Tom cerró los ojos y se estremeció al oír las palabras tenebrosas y ateas.
—El caso es —dijo la mujer— que tú no sabes nada al respecto y yo sí. Llevo cinco años en este lugar, sometida cuerpo y alma bajo el pie de este hombre, ¡y lo odio por ello tanto como odio al diablo! Aquí estás, en una solitaria plantación, a diez millas de la más próxima, en mitad de los pantanos; no hay una persona blanca que pueda dar testimonio si te queman vivo, si te escaldan, te cortan en pedacitos, dejan que te coman los perros o te cuelgan y te azotan hasta matarte. Aquí no hay ley, ni de Dios ni del hombre, que te pueda ayudar a ti o a cualquiera de nosotros; y ¡este hombre! No hay nada en el mundo que no sea capaz de hacer. Podría ponerle los pelos de punta a cualquiera si contara simplemente lo que he visto y conocido aquí… ¡y no sirve de nada resistirse! ¿Quería yo convivir con él? ¿No he sido una mujer bien educada?, y él, ¡Dios mío!, ¿qué era y qué es? Y sin embargo, he convivido con él durante cinco años y he maldecido cada minuto de mi vida, noche y día. Y ahora tiene a una nueva, una jovencita de quince años y educada, según dice, piadosamente. Su buena ama le enseñó a leer la Biblia; y ha traído su Biblia… ¡que se vaya al infierno! —y la mujer soltó una carcajada alocada y lastimosa, que resonó con un eco extraño y sobrenatural por todo el viejo cobertizo ruinoso.
Tom juntó las manos; todo era oscuridad y horror.
—¡Oh, Jesús, Señor Jesús!, ¿te has olvidado de nosotros los pobres? —estalló por fin—. ¡Ayúdame, Señor, que perezco!
La mujer prosiguió con firmeza:
—¿Y quiénes son esos miserables perros con los que trabajas, para que tú sufras por ellos? Cada uno de ellos se pondría en tu contra a la primera oportunidad. Son todos tan crueles y despiadados unos con otros que no sirve de nada que tú sufras para no hacerles daño.
—¡Pobres criaturas! —dijo Tom—. ¿Qué es lo que los ha hecho crueles? Y si yo me rindo, me acostumbraré a ello y poco a poco me haré exactamente igual que ellos. ¡No, no, señora! Lo he perdido todo: mujer e hijos, hogar y un amo bondadoso; él me habría dejado libre si hubiera vivido sólo una semana más; lo he perdido todo en este mundo, todo se ha ido para siempre y no puedo permitirme perder también el Cielo. ¡No, no puedo volverme malvado, además de todo!

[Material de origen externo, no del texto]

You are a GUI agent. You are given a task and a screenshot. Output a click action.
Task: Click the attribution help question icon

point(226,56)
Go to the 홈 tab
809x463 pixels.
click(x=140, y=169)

—Pero no puede ser que el Señor nos haga responsables de estos pecados —dijo la mujer—, no puede hacemos pagar por lo que nos vemos obligados a hacer, sino que lo cargará en la cuenta de quienes nos obligan a hacerlo.

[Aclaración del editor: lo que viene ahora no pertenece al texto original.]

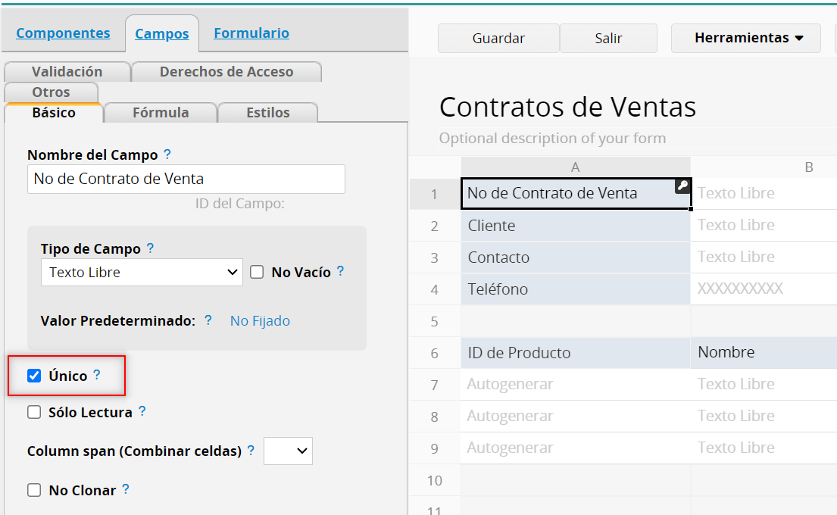Click help icon beside Nombre del Campo

click(x=167, y=155)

—Sí —dijo Tom—; pero eso no evitará que nos volvamos malvados. Si yo me hago tan despiadado y tan malvado como ese Sambo, no importa mucho cómo; lo que importa es
ser así
, eso es lo que me da horror.
La mujer dirigió a Tom una mirada sobresaltada como si acabara de ocurrírsele un nuevo pensamiento; después, con un fuerte gemido, dijo:
—¡Dios tenga piedad de nosotros! Lo que dices es verdad. ¡Ay, ay, ay! —y cayó al suelo gimiendo, como una persona retorciéndose bajo el peso aplastante de la angustia mental.